(Dataset entries)
· · · · ·

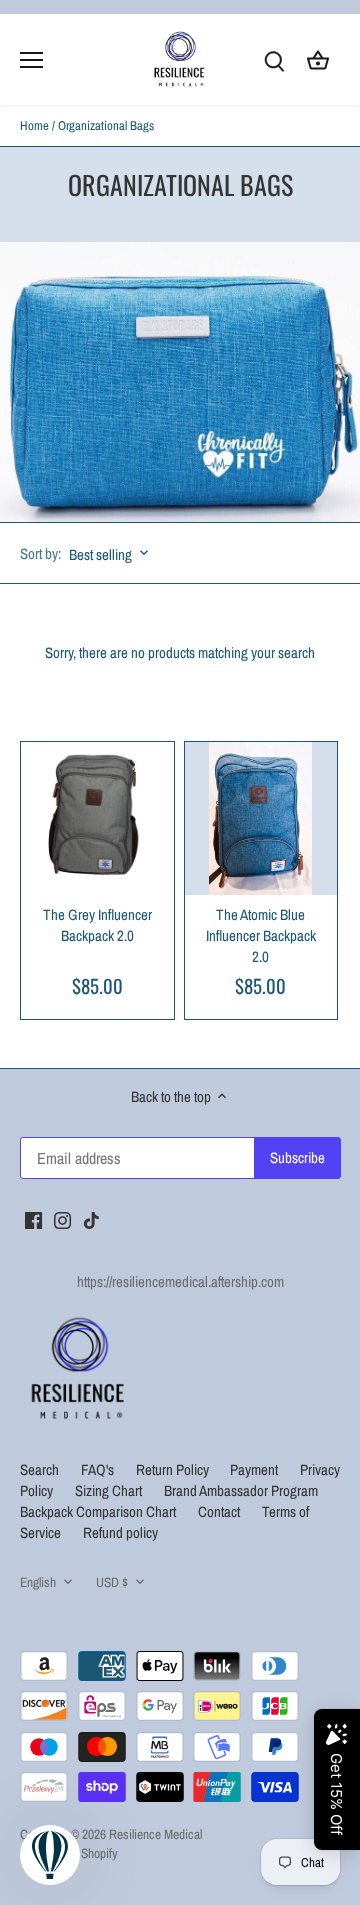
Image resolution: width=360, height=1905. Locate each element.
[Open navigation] (31, 60)
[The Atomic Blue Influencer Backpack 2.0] (261, 818)
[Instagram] (62, 1218)
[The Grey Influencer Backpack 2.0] (97, 818)
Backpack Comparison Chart (99, 1511)
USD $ (112, 1582)
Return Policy (174, 1469)
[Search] (274, 59)
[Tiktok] (91, 1218)
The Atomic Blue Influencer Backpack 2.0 (261, 935)
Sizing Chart (110, 1490)
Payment (255, 1469)
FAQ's (97, 1469)
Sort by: (40, 553)
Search (39, 1469)
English (38, 1582)
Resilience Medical (155, 1834)
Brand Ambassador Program (241, 1490)
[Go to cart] (318, 59)
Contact (219, 1511)
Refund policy (120, 1532)
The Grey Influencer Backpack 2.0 (97, 925)
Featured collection (115, 711)
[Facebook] (33, 1218)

· · · · ·

Return each entry above unchanged. Leave the pictures out.

Task response ::
Image resolution: width=360, height=1905. Locate each element.
[Open navigation] (31, 60)
[The Atomic Blue Influencer Backpack 2.0] (261, 818)
[Instagram] (62, 1218)
[The Grey Influencer Backpack 2.0] (97, 818)
Backpack Comparison Chart (99, 1511)
USD $ (112, 1582)
Return Policy (174, 1469)
[Search] (274, 59)
[Tiktok] (91, 1218)
The Atomic Blue Influencer Backpack 2.0 (261, 935)
Sizing Chart (110, 1490)
Payment (255, 1469)
FAQ's (97, 1469)
Sort by: (40, 553)
Search (39, 1469)
English (38, 1582)
Resilience Medical (155, 1834)
Brand Ambassador Program (241, 1490)
[Go to cart] (318, 59)
Contact (219, 1511)
Refund policy (120, 1532)
The Grey Influencer Backpack 2.0 (97, 925)
Featured collection (115, 711)
[Facebook] (33, 1218)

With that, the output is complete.